-- INSTRUCTIONS FOR THE TASK --
Present the lines of the records below as a numbered list, from the start of the records through the line containing "Action: pos(539,375)", with both ends included and blank lines omitted.
======== LISTING ========
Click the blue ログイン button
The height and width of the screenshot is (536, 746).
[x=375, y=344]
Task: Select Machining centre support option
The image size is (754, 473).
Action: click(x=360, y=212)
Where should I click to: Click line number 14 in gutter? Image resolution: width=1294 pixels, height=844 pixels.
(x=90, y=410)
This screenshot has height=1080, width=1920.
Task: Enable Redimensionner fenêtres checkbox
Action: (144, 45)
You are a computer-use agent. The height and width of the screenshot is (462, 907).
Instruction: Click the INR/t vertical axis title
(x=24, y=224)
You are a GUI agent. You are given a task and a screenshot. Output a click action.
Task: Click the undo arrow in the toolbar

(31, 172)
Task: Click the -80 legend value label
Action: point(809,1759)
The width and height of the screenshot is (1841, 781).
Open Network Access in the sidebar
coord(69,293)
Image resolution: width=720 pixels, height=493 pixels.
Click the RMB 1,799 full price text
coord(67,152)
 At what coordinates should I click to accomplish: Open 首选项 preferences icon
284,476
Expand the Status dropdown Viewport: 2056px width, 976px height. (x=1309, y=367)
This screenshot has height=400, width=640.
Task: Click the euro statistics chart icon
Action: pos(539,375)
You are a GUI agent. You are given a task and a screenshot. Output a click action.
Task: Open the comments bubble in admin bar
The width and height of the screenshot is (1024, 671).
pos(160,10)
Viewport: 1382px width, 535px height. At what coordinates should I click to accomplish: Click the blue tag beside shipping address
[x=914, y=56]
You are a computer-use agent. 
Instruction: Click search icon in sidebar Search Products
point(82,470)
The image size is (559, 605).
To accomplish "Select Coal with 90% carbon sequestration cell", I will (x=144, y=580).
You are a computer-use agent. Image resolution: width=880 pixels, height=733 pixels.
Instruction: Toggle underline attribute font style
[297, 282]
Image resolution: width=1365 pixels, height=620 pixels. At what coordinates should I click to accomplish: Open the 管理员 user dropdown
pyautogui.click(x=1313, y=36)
========
-- EXPECTED ANSWER --
1. Click the blue ログイン button
2. The height and width of the screenshot is (536, 746).
3. [x=375, y=344]
4. Task: Select Machining centre support option
5. The image size is (754, 473).
6. Action: click(x=360, y=212)
7. Where should I click to: Click line number 14 in gutter? Image resolution: width=1294 pixels, height=844 pixels.
8. (x=90, y=410)
9. This screenshot has height=1080, width=1920.
10. Task: Enable Redimensionner fenêtres checkbox
11. Action: (144, 45)
12. You are a computer-use agent. The height and width of the screenshot is (462, 907).
13. Instruction: Click the INR/t vertical axis title
14. (x=24, y=224)
15. You are a GUI agent. You are given a task and a screenshot. Output a click action.
16. Task: Click the undo arrow in the toolbar
17. (31, 172)
18. Task: Click the -80 legend value label
19. Action: point(809,1759)
20. The width and height of the screenshot is (1841, 781).
21. Open Network Access in the sidebar
22. coord(69,293)
23. Image resolution: width=720 pixels, height=493 pixels.
24. Click the RMB 1,799 full price text
25. coord(67,152)
26.  At what coordinates should I click to accomplish: Open 首选项 preferences icon
27. 284,476
28. Expand the Status dropdown Viewport: 2056px width, 976px height. (x=1309, y=367)
29. This screenshot has height=400, width=640.
30. Task: Click the euro statistics chart icon
31. Action: pos(539,375)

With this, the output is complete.